**REQUIRED ACTIONS:**
1. Give the part of the records that opens with the line containing "The width and" and closes with the line containing "click(x=277, y=32)" as a numbered list, leaving out blank lines.
2. Carry the thread about the WikiTree database errors project further from its last post.
### SUPPLIED TEXT
This is official startup point (for now) Join the project and you will be notified of all changes:

http://www.wikitree.com/wiki/Project:Database_Errors

On each monday new error report will be added accessible from project page:

http://www.wikitree.com/wiki/Space:Database_Errors_Project_2016-xx-xx

Database statistics is done on this page once a month:

http://www.wikitree.com/wiki/Space:Database_dump_statistics

Other pages are dead ends.

 

Thank you.  I've started marking the false errors on the errors page.

Could someone start explain what false error is ?!?!? Does that indicate an error in the algoritm.....

Any examples please...

The errors I have seen like father is is the same as profiles feels a bot could repaire... better than I ....
######
### SOURCE MATERIAL
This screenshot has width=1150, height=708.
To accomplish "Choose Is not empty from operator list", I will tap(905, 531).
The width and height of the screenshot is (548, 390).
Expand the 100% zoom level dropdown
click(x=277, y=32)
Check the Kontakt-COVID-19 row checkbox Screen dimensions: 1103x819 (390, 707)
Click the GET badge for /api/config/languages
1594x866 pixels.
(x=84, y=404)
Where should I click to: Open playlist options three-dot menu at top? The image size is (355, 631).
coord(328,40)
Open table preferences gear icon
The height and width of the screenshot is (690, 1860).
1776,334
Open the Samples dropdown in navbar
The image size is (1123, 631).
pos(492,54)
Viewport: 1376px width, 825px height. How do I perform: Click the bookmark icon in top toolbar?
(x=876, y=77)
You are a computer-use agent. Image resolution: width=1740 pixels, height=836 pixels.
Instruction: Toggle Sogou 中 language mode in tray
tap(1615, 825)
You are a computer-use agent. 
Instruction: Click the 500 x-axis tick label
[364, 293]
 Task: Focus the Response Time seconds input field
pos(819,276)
######
**THE RESULTS:**
1.
1. The width and height of the screenshot is (548, 390).
2. Expand the 100% zoom level dropdown
3. click(x=277, y=32)

2.
Errors are calculated by some rules, that are true in most cases, but there are always some exceptions. In such case you can click False Error and this error will be removed from errors.

Examples:

  • Error 105 Duplicate siblings: Ries-613 & Ries-614 are Twins without a name so it is not an error.
  • Error 305 Mother too young: Moore-24889 & Smith-95728 was old enough to give birth, but due to privacy computer thinks she was 10. 
  • Errors 500: Genger correctness is calculated automatically, so there can be a lot of false errors.

As for BOTs I am against them. Bot could delete father is self, but genealogist can set correct one, which is much better. 

Exceptions might be error 631 and 632 and similar, where location could be set to empty text, but Chris could correct this with one command in a minute if he choses to do so.

8 Answers

+5 votes
 
Best answer

I think this tool is magic we need to start look at our data in different ways.......

Yesterday I started to traverse the list of people who had fathers of himself..... A big problem is that you can't edit a profile and have to leave a comment on the page that is easy to understand....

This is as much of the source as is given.